> **EXERCISE**:
Copy the lines of the listing below unchanged, from the line with "is (600, 435)." up to and including the line with "pyautogui.click(x=737, y=113)".

Records from a pointing dataset:
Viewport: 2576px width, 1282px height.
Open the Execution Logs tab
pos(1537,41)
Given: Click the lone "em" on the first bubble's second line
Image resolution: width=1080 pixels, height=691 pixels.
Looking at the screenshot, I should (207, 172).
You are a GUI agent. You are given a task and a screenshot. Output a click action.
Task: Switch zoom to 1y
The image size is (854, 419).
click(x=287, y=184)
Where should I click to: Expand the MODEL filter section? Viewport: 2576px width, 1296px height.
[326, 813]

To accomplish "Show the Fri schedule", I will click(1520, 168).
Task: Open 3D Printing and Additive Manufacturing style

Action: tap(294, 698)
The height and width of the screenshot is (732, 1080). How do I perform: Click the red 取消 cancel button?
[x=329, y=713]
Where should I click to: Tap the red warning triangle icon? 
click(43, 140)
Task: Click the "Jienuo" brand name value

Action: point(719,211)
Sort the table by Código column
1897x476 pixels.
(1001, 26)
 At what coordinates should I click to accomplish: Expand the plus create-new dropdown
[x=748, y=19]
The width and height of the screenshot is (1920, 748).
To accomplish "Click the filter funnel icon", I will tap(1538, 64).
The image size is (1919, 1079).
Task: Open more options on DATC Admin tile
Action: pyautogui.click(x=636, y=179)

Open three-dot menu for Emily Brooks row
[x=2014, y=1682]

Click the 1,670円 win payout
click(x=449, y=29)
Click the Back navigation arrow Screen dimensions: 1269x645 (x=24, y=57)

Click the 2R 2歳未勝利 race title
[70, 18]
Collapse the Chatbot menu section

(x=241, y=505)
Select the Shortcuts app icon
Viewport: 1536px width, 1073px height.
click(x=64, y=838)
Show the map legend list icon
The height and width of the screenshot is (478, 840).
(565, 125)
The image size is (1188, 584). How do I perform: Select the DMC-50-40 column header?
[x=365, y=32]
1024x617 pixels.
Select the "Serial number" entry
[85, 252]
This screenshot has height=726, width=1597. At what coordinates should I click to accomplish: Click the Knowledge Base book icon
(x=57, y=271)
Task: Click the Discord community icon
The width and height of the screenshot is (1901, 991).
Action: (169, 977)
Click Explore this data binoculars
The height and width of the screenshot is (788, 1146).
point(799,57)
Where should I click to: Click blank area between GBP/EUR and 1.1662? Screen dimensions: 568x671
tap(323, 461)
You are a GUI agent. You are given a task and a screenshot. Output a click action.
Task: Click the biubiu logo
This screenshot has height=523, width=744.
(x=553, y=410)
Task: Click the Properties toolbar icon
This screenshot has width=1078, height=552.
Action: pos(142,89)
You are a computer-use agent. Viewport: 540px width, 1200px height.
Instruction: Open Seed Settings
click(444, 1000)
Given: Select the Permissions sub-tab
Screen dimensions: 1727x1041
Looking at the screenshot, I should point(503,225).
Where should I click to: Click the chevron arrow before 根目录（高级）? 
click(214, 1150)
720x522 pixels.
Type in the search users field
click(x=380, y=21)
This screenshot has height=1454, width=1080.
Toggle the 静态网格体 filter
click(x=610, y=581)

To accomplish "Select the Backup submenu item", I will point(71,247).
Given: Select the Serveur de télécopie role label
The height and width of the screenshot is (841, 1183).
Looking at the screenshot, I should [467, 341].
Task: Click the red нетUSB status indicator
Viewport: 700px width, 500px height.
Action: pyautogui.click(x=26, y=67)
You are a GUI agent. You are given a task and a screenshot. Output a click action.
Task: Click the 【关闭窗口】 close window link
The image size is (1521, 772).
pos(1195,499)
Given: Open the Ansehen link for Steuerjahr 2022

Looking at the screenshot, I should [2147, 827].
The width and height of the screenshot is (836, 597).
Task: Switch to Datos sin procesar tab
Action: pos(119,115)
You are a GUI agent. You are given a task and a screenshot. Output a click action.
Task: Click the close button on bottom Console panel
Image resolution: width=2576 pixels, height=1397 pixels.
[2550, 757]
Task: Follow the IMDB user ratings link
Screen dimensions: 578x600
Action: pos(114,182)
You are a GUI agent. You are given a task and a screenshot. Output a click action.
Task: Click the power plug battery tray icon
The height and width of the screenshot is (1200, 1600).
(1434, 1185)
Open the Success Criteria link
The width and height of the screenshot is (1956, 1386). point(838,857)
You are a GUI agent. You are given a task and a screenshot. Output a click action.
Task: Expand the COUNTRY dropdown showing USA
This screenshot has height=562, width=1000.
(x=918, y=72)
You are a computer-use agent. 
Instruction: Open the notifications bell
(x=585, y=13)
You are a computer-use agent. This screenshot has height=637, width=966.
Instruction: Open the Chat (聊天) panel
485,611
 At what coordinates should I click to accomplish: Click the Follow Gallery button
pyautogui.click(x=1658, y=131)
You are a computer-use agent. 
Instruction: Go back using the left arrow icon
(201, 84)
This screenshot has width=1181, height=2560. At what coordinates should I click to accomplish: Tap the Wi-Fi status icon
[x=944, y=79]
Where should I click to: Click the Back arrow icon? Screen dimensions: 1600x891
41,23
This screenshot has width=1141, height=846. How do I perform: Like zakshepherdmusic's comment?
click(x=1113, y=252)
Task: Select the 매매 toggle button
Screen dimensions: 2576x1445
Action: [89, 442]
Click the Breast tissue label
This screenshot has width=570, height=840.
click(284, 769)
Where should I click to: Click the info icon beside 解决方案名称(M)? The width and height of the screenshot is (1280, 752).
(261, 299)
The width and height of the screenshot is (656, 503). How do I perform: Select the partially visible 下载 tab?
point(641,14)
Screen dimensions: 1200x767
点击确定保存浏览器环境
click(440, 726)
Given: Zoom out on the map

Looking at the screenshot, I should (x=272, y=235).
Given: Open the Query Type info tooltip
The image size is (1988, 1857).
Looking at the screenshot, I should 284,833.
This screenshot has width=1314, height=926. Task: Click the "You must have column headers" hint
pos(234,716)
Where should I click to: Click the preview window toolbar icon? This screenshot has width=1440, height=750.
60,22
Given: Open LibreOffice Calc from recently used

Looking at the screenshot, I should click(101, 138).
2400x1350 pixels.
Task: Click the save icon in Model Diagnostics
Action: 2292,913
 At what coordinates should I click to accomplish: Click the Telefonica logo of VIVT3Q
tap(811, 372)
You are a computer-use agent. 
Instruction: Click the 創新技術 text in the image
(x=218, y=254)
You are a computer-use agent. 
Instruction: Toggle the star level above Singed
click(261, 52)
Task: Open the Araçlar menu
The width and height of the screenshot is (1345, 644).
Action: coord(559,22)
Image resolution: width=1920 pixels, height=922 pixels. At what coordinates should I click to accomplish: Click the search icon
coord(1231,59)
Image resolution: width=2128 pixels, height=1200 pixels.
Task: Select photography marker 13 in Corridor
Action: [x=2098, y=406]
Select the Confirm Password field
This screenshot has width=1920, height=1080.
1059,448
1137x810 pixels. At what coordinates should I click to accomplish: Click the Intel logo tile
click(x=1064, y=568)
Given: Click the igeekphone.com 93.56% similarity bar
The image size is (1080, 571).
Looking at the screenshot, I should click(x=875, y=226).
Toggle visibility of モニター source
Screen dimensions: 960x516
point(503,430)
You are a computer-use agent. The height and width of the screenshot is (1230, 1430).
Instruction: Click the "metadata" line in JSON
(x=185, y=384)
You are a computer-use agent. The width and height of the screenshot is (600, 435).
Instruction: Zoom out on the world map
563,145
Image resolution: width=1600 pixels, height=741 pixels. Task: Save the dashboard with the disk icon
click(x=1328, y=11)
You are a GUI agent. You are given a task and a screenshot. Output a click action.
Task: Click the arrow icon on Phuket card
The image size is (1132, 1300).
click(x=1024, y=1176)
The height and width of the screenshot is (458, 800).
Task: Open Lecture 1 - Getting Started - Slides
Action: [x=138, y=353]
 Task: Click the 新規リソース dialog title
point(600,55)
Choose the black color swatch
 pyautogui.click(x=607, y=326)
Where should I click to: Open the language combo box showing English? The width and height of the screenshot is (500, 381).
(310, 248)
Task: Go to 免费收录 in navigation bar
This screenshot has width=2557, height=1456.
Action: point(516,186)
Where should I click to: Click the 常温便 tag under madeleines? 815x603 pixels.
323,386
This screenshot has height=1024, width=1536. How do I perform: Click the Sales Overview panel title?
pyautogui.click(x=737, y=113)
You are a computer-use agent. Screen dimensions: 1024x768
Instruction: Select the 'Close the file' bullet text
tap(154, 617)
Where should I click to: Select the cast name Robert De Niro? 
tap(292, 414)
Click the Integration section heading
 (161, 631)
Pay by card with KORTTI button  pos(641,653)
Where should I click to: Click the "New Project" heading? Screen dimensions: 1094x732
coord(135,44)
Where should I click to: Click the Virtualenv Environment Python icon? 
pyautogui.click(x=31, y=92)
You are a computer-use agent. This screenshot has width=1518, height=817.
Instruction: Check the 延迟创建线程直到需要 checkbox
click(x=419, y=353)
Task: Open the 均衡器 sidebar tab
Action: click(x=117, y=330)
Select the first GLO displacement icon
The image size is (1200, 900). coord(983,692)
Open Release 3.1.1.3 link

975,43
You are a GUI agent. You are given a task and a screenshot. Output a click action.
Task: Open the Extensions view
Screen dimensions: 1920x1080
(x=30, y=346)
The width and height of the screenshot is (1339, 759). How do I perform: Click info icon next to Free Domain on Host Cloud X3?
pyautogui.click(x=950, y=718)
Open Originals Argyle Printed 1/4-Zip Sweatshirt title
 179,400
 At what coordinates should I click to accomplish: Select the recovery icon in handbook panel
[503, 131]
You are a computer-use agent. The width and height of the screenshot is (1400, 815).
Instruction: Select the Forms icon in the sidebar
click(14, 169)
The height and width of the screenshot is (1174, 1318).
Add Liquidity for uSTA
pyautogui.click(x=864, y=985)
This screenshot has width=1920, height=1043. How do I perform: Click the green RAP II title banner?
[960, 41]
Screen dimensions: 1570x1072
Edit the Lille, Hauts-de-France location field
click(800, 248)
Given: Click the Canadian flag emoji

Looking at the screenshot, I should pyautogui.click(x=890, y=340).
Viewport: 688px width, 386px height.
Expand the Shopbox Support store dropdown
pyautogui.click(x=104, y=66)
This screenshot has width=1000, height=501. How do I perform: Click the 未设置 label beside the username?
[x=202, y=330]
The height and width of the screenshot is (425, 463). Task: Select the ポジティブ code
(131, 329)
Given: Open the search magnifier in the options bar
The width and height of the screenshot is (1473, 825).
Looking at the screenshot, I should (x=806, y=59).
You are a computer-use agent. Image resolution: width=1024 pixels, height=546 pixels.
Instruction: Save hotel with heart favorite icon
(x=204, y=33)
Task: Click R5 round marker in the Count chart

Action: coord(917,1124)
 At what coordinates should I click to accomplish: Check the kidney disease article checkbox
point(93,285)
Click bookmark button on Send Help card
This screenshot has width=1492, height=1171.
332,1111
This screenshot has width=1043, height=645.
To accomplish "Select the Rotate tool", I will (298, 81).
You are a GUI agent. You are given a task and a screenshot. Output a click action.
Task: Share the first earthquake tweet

> **RESULT BELOW**:
You are a computer-use agent. The width and height of the screenshot is (600, 435).
Instruction: Zoom out on the world map
563,145
Image resolution: width=1600 pixels, height=741 pixels. Task: Save the dashboard with the disk icon
click(x=1328, y=11)
You are a GUI agent. You are given a task and a screenshot. Output a click action.
Task: Click the arrow icon on Phuket card
The image size is (1132, 1300).
click(x=1024, y=1176)
The height and width of the screenshot is (458, 800).
Task: Open Lecture 1 - Getting Started - Slides
Action: [x=138, y=353]
 Task: Click the 新規リソース dialog title
point(600,55)
Choose the black color swatch
 pyautogui.click(x=607, y=326)
Where should I click to: Open the language combo box showing English? The width and height of the screenshot is (500, 381).
(310, 248)
Task: Go to 免费收录 in navigation bar
This screenshot has width=2557, height=1456.
Action: point(516,186)
Where should I click to: Click the 常温便 tag under madeleines? 815x603 pixels.
323,386
This screenshot has height=1024, width=1536. How do I perform: Click the Sales Overview panel title?
pyautogui.click(x=737, y=113)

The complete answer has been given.